Machray se incorporó con esfuerzo; sujetándolo por el brazo, Andrew lo ayudó a ponerse en pie y a llegar a la ventana, en donde el escocés, con la mandíbula desencajada y tambaleándose jadeó:

—¡Milly! Llama a Dickson… —Luego bramó—: ¡Malditos sean! ¡Maldita sea su casa, su cuadra y su establo, malditos sean ellos y sus amigos, su mujer y sus hijos…, que una negra maldición caiga sobre todos ellos!

Empezó a dar tumbos por el comedor, mientras Andrew trataba de sujetarlo. Lady Machray había desaparecido.

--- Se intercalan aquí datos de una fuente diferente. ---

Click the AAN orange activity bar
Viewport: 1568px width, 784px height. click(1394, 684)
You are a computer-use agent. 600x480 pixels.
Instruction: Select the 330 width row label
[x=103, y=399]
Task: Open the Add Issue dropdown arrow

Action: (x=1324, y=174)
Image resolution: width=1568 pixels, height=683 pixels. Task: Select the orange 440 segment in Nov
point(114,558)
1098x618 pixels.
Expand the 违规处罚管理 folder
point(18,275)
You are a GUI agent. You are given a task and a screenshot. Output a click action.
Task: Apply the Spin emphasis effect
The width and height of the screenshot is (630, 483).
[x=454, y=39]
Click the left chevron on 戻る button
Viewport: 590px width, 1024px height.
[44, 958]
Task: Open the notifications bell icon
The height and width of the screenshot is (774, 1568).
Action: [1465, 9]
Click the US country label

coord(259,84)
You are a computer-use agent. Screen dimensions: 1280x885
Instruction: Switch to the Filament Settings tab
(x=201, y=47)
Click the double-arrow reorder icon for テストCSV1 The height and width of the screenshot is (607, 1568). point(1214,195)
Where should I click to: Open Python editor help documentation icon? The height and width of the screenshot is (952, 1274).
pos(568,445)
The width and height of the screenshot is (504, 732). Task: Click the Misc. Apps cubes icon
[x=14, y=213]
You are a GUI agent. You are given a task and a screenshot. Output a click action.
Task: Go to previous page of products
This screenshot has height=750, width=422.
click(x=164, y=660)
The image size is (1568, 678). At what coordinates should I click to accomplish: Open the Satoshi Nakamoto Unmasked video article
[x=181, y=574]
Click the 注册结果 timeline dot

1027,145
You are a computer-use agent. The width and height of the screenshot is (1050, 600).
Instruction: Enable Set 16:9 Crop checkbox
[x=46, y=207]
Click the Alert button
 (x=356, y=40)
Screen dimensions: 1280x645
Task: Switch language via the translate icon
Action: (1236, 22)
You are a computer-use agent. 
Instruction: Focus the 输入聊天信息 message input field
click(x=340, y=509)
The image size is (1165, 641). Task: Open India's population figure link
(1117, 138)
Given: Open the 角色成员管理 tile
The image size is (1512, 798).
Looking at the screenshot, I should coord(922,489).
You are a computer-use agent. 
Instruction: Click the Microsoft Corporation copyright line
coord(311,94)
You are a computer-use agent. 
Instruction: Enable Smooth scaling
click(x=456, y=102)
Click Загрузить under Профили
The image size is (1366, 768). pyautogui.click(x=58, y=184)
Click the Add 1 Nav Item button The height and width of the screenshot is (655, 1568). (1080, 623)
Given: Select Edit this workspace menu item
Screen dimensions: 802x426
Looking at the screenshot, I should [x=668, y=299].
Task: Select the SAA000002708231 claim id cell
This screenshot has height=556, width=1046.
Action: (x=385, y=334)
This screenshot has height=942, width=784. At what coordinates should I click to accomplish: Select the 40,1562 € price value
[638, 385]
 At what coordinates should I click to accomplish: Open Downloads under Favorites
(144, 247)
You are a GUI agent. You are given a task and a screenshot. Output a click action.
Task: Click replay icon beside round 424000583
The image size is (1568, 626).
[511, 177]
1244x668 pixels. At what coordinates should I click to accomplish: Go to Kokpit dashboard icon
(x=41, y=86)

—¡Malditos sean! —gritó Machray, cayendo al suelo y arrastrando el mantel de la mesa con gran estrépito de cristales rotos.

* * *

Andrew y Dickson formaron un contingente con los vaqueros de los barracones y lo condujeron colina abajo, en donde se sumaron a la desorganizada cuadrilla de empleados y carpinteros que luchaban contra las llamas. Con el agua abundante del canal elevado al fin lograron apagar el fuego en el más pequeño de los dos edificios, pero el grande quedó prácticamente destruido, un ennegrecido caparazón lleno de ecos, con olor a quemado y chorreando agua.